Ne güzel değil mi? İşte Batı’nın ahlaksızlığı karşısında fakirin yanında duran sultanlar, dönemin zenginleri, İslamı seçen cariyerler...

İmaretler ihtiyacı olana bir tas çorba bir somun ekmek sağlıyor diye belirtmiştik yukarıda.
Kim bu ihtiyaç sahipleri peki gerçekten? Fatih’in imaretinden örnek verelim. Katı bir düzenin hakim olduğu bu yerde bir tas çorba alanlar imaret çalışanları, külliyenin camisinde hastanesinde çalışanlar, saygıdeğer ziyaretçiler, bir iş için İstanbul’dan o sırada geçenler, din okullarına giden öğrenciler, bu okullarda çalışanlar, yakın medreselerden gelen ve ileride Osmanlı idaresinde yer alacak suhteler ve onların emirleri, derviş tekkelerinden gelenler.

Geriye ne kaldıysa fukaranın sadakası. Burada da sıra önemli tabii.
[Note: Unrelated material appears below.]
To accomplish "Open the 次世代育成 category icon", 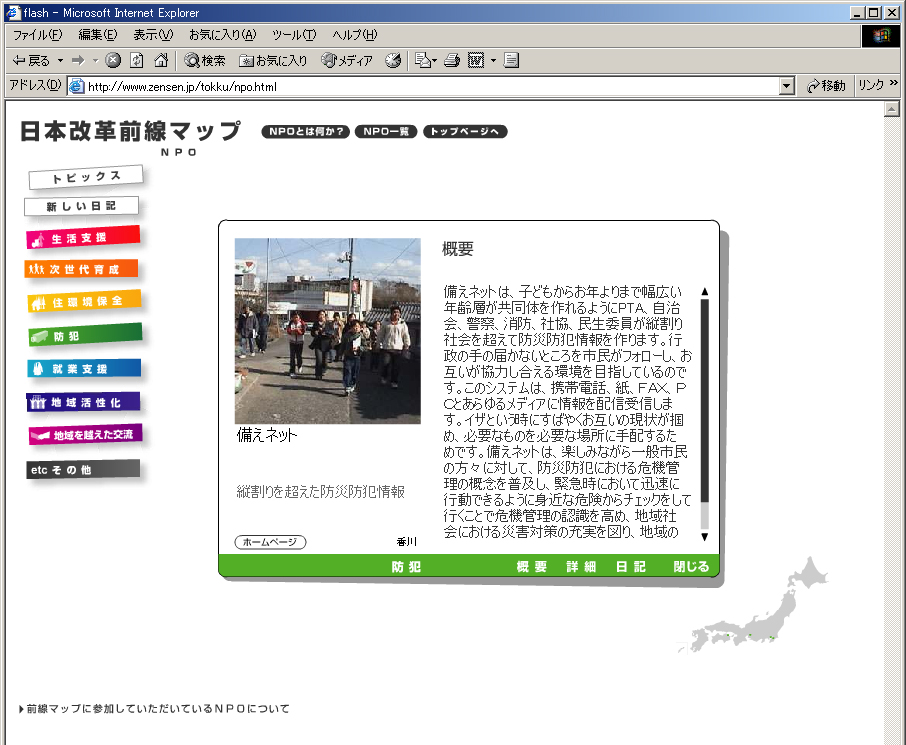I will (82, 270).
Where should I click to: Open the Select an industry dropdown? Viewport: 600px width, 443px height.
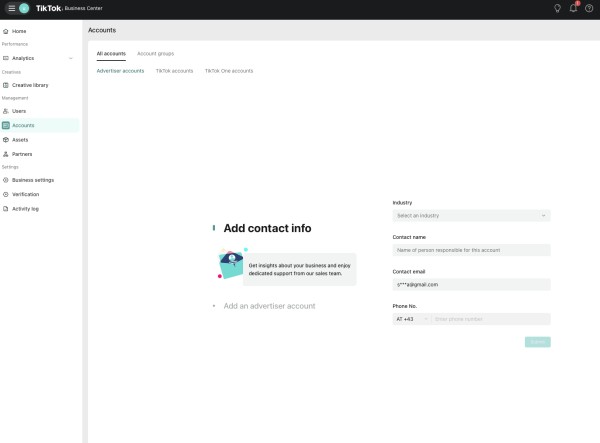pyautogui.click(x=471, y=215)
Önce İslam alimi fakirler, sonra erkekler. En geride ise kadınlar ve küçük çocuklar. Sona kalanların içtiği çorba? İmaret çalışanları ne yapsın?! Suyu basmışlar kapıya dayananlar çok olunca. Geç 16. yüzyıl tarihçisi Mustafa Ali’nin aktardığı üzere “bulaşık suyu”. Dedik ya çorba her daim çok su kaldırmış.

Ey Osmanlı! Muhattabın bu fakirler değil mi yoksa?! Sen kimsin ya, sen kimsin? Bu fakiri milleti muhatap görmüş. Sen onu muhatap görsen ne yazaaar, görmesen ne yazaaar...

"Zor zamanlardan geçerken çorbanın yeri hep ayrı olmuş. Çorba, yapması kolay olduğu için ve elinizde tuttuğunuz zaman verdiği sıcaklık ve güven hissinden dolayı savaşlarda ya da açlık dönemlerinde ilk başvurulanlar arasında"

Deşişe Çorbası için Malzemeler

(alfabetik sıra ile)

- Arpa dövmesi, Hurma, Su

Yapım Önerisi

Arpa dövmesi bir gece önceden suya yatırılır. Suyu süzülmeden tencereye koyulur. Çekirdeği çıkartılmış hurma ezilir ve suya eklenir. Arpa yumuşayıncaya kadar kaynatılır.

Notlar silsilesi

1- Bu çorba eskiden külliyelerde halk için yapılmış olup, günümüzde ise millet saray yapılarında arpanın yerini çia tohumu, hurmanın yerini ahududu, suyun yerini ise ejderha sidiği almıştır. Bilmedik görmedik. İçenlerin yalancısıyız.

2- Çorba yazıları birçok kaynaktan beslenerek yazılıyor. Yerimiz dar ve her yazıda referansları vermek biraz zor. Yazılar bittiğinde toptan bir liste versek bilim emekçilerine ayıp etmiş olur muyuz? Çok da olmayız galiba.